15. The Default SMTP Virtual Server Properties dialog box opens.

16. On the General tab, click Advanced.

17. When the Advanced dialog box opens, click Edit.

18. In the Identification dialog box, enable the Apply Connection Filter checkbox.

19. Click OK in the Identification dialog box.

20. On the Advanced dialog box, set the Filter Enabled option to Yes.

21. Click OK in the Advanced dialog box.

22. Click OK in the Default SMTP Virtual Server Properties dialog box.

How to block an email-address

1. Open Exchange System Manager.

2. Click Global Settings.

3. Right-click Message Delivery and then select Properties from the shortcut menu.

4. The Message Delivery Properties dialog box opens.

5. Click the Sender Filtering tab.

6. Click the Add button.

7. The Add Sender dialog box opens.

8. In the Sender box, enter the e-mail address of the sender.

9. Click OK in the Add Sender dialog box.

10. In the Message Delivery Properties dialog box, enable the Drop Connection If Address Matches Filter checkbox.

11. Click OK in the Message Delivery Properties dialog box.

12. Click OK to confirm that the filter should be enabled.

How to block a domain

1. Open Exchange System Manager.

2. Expand the Protocols folder and then expand the SMTP folder.

3. Right-click Default SMTP Virtual Server and select Properties from the shortcut menu.

4. The Default SMTP Virtual Server Properties dialog box opens

5. Click the Access tab.

6. Click the Connection button.

7. The Connection dialog box opens.

8. Select the All Except The List Below option and click Add.

9. In the Computer dialog box select the Domain option.

10. Enter the name of te domain in the Domain box.

11. Click OK.

12. Click the General tab on the Default SMTP Virtual Server Properties dialog box.

13. On the General tab, click Advanced.

14. When the Advanced dialog box opens, click Edit.

15. In the Identification dialog box, enable the Apply Sender Filter checkbox.

16. Click OK in the Identification dialog box.

17. Click OK in the Advanced dialog box.

18. Click OK in the Default SMTP Virtual Server Properties dialog box.

Recommendations for Securing Exchange Server 2003 Mailboxes

A few recommendations for securing Exchange Server 2003 mailboxes are listed here:

• You should prevent users from receiving e-mail messages from unidentified domains or from a predefined number of domains. To do this, you would need to configure your virtual servers to prevent messages from these domains.
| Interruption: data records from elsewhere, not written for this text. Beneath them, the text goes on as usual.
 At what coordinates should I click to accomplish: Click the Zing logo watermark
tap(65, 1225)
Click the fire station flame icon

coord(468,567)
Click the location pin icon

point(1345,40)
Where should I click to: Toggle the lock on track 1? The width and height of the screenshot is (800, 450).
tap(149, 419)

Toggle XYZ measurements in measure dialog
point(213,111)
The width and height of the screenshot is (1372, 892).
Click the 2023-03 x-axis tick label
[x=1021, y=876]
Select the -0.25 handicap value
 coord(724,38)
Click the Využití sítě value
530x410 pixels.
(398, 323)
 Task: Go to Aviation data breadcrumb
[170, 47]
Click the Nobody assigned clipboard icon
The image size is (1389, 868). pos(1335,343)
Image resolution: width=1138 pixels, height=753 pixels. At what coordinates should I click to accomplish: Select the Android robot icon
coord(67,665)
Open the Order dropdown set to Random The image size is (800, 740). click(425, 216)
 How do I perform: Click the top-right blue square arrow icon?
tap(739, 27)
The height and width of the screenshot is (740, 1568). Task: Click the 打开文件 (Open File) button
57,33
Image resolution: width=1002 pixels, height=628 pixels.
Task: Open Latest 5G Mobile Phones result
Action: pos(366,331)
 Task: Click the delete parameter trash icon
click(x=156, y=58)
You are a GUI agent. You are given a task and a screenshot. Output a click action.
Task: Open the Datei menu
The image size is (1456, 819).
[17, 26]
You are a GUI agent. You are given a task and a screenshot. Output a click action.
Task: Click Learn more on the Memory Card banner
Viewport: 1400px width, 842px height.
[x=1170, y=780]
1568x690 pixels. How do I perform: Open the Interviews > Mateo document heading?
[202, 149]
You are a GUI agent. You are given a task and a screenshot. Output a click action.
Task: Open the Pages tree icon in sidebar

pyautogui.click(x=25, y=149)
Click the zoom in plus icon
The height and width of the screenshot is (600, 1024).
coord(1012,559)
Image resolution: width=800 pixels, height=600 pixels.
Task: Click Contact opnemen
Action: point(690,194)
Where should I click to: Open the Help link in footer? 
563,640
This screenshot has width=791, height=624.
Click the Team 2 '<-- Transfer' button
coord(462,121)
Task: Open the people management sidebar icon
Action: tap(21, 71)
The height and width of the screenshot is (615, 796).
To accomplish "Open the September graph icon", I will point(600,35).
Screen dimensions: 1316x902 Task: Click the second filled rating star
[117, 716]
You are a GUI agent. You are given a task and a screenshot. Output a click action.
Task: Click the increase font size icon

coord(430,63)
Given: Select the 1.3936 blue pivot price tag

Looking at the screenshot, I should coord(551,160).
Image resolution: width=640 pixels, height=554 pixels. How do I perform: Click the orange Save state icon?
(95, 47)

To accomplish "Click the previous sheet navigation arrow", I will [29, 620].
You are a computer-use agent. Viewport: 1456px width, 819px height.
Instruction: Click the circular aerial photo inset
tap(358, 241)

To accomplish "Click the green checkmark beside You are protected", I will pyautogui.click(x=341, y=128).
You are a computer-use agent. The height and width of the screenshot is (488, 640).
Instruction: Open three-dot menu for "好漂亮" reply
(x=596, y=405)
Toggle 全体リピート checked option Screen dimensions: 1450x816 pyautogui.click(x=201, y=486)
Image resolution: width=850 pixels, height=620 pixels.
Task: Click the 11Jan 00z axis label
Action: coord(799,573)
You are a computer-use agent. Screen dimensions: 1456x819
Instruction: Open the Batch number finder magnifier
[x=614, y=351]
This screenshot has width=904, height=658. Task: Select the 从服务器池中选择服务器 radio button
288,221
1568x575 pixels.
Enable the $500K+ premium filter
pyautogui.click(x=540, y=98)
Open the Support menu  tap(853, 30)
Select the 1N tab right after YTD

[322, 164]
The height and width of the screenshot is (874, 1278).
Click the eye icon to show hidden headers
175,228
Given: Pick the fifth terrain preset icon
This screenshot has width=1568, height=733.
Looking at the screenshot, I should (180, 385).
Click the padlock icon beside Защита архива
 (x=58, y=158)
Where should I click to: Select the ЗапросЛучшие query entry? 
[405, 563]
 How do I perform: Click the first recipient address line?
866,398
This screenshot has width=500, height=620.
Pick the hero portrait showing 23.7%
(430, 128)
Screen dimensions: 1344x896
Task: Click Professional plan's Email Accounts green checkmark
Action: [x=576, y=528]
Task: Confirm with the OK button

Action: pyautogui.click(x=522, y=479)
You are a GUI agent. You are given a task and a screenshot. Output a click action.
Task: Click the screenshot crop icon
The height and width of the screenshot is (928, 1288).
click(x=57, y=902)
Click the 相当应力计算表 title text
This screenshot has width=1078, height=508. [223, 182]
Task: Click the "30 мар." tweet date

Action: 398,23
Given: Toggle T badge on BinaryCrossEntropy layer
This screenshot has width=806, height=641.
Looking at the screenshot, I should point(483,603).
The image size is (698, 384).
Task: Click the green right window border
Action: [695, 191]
• You should prevent users that are outside your Exchange organization from receiving out-of-office e-mail messages. You can do this through configuring the default SMTP policy or the SMTP policies on a domain to not forward out-of-office e-mail messages to the Internet and reply to these messages.

• You can prevent unauthorized users from using distribution lists by configuring your distribution lists to only accept e-mail from users that are regarded as authenticated users.

• To assist in preventing users from obtaining unsolicited email, create message filters and then apply these filters to each virtual server. A message can be filtered, based on:

  • Sender.

  • Recipient.

  • Domain.

• To assist in preventing users from obtaining junk email, you should filter incoming e-mail and outgoing e-mail for specific senders, and words and phrases.

• To control access to e-mail content and ensure that only the intended recipient receives and views an email message, you can digitally sign and encrypt e-mail messages.

• You can configure recipient and sender filtering to block email messages based on the following information:

  • IP addresses

  • Recipient e-mail address

  • Sender e-mail address

  • E-mail domain.

You would need to configure Accept lists and Deny lists in the global Message Delivery object and then apply these to each virtual server.